The restaurant is kosher dairy, which proscribes the consumption of meat and dairy together, among other strict religious edicts of kashrut (the canon of Jewish dietary laws), and has been given the imprimatur of the rabbinical authority. Breakfast is served all day — until midnight on weeknights and 2 a.m. on weekends — but Toast closes in the early afternoon on Fridays in observance of Shabbat and reopens for dinner after sundown on Saturdays.

Breakfast fiends will not miss the applewood-smoked bacon or the country-fried steak and eggs that one would find on most American diner menus. Instead, diners at Toast feast on malawach, circular discs of flaky, freshly fried dough, which are essentially the Yemeni answer to classic buttermilk pancakes. The dish became common in Israel after Yemeni Jewish immigrants — many of whom relocated at the end of the 1940s — brought the flavors of their homeland with them from Africa to the Middle East.
   
Toast Cafe's ultra-crisp malawach is paired with the traditional accompaniments of mild, shredded tomato salsa, sliced green olives and hard-boiled eggs. It's just about the most simple yet comforting breakfast one could consume. But malawach remains hard to find. The acclaimed and iconic kosher purveyor of the elusive malawach, Magic Carpet on Pico Boulevard, closed more than a decade ago. Since then, there has been a significant void of the breakfast dish in Los Angeles despite the ubiquity of standard Middle Eastern foods such as falafel and shwarma.

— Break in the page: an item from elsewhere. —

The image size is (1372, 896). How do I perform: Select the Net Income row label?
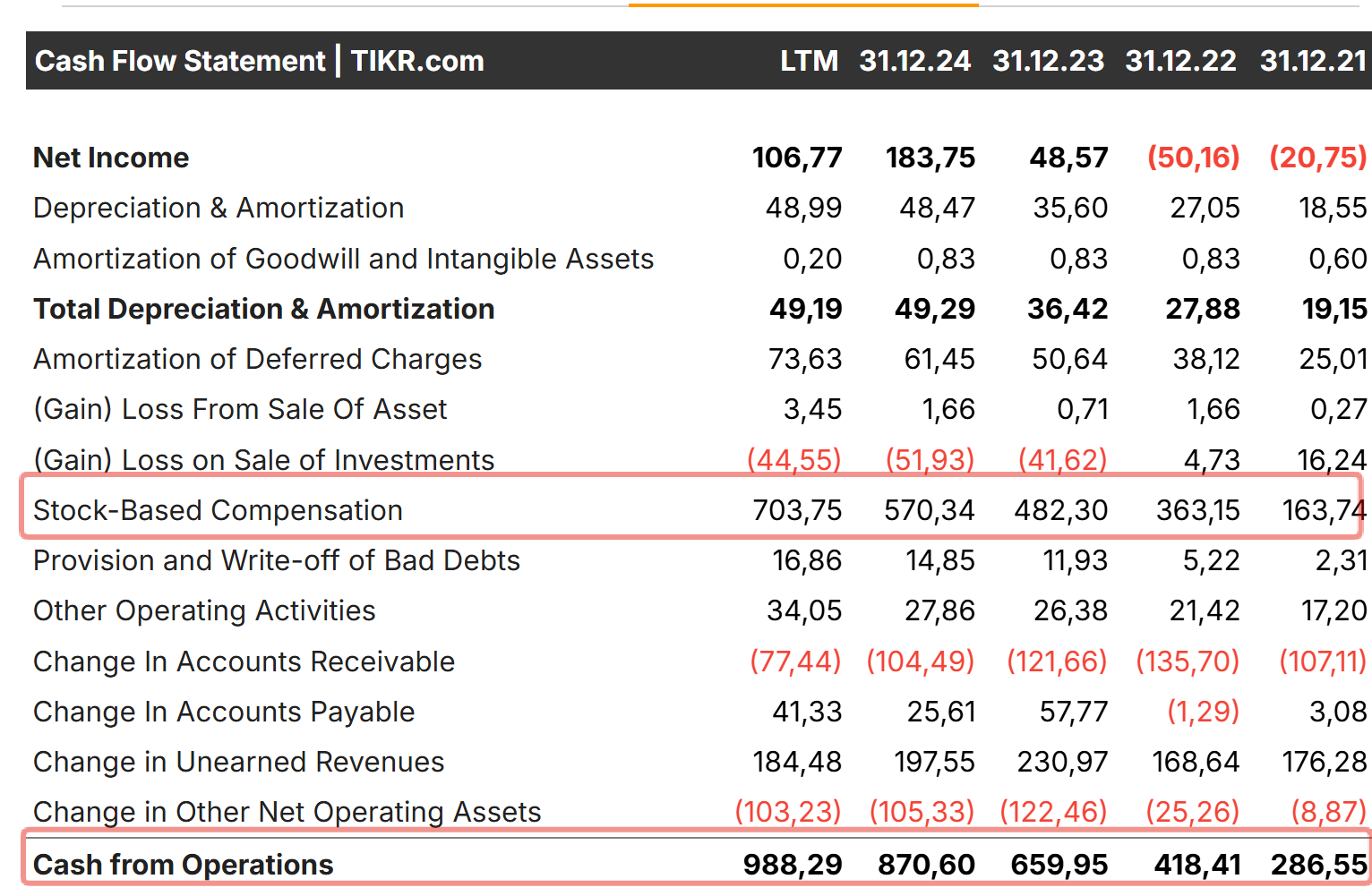[x=111, y=158]
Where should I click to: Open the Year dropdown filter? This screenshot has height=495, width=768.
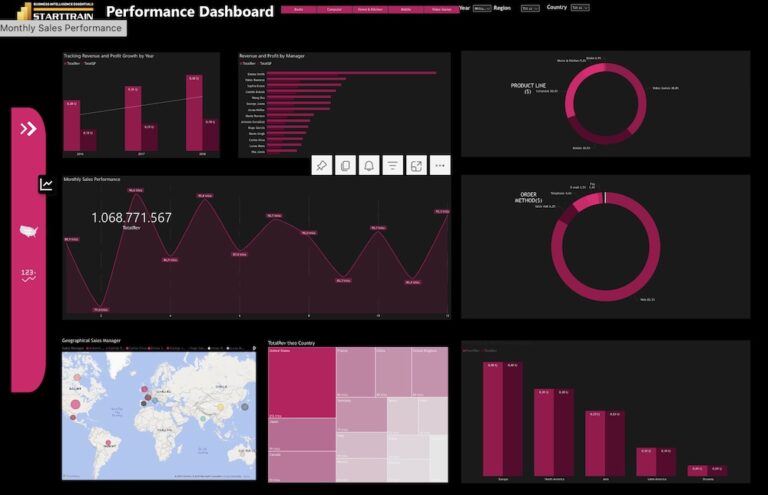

Nescafe, with a side of Nescafe; Credit: Kayvan Gabbay

Nescafe, with a side of Nescafe; Credit: Kayvan Gabbay

Another exotic dish you won't often find in Los Angeles restaurants is the baladi tilapia, which is essentially seasoned, grilled tilapia fillets with garlic-laced tahini sauce that's typically drizzled on falafel pita sandwiches — and comes with a side of a whole, peeled Japanese eggplant roasted just so that it turns almost to a sprightly custard at the merest touch of your fork.

The menu also includes standard breakfast dishes such as omelettes, French toast studded with fresh berries and confectioner's sugar, and fruit crepes. For lunch, one could enjoy grilled salmon salad, chopped BBQ tuna or thin-crust margherita pizzas.  A simple Mediterranean-style salad — just tomatoes and cucumbers dressed with salt, pepper and olive oil — is the definition of refreshing.

Cafe hafuch, an Israeli take on the latte with a layer of steamed milk and instant coffee on the bottom, another layer of espresso on top, and the requisite layer of foamed milk riding shotgun; Credit: Kayvan Gabbay

Cafe hafuch, an Israeli take on the latte with a layer of steamed milk and instant coffee on the bottom, another layer of espresso on top, and the requisite layer of foamed milk riding shotgun; Credit: Kayvan Gabbay

Toast Cafe has a wide range of espresso drinks, but the kicker is that it serves café hafuch, an Israeli take on the latte with a layer of steamed milk and instant coffee on the bottom, another layer of espresso on top, and the requisite layer of foamed milk riding shotgun.  Arriving in an aesthetically pleasing clear mug, the hafuch tastes as good as it looks. One oddity on the coffee menu is the Nescafe, a drink popular in Israel with a mug of steamed milk on one side; and a dispenser of instant (yes, instant) coffee on the side that you pour in to your taste, which amounts to a makeshift DIY cafe au lait. Feeling like dessert? The molten lava chocolate soufflé is the perfect complement to the espresso drinks.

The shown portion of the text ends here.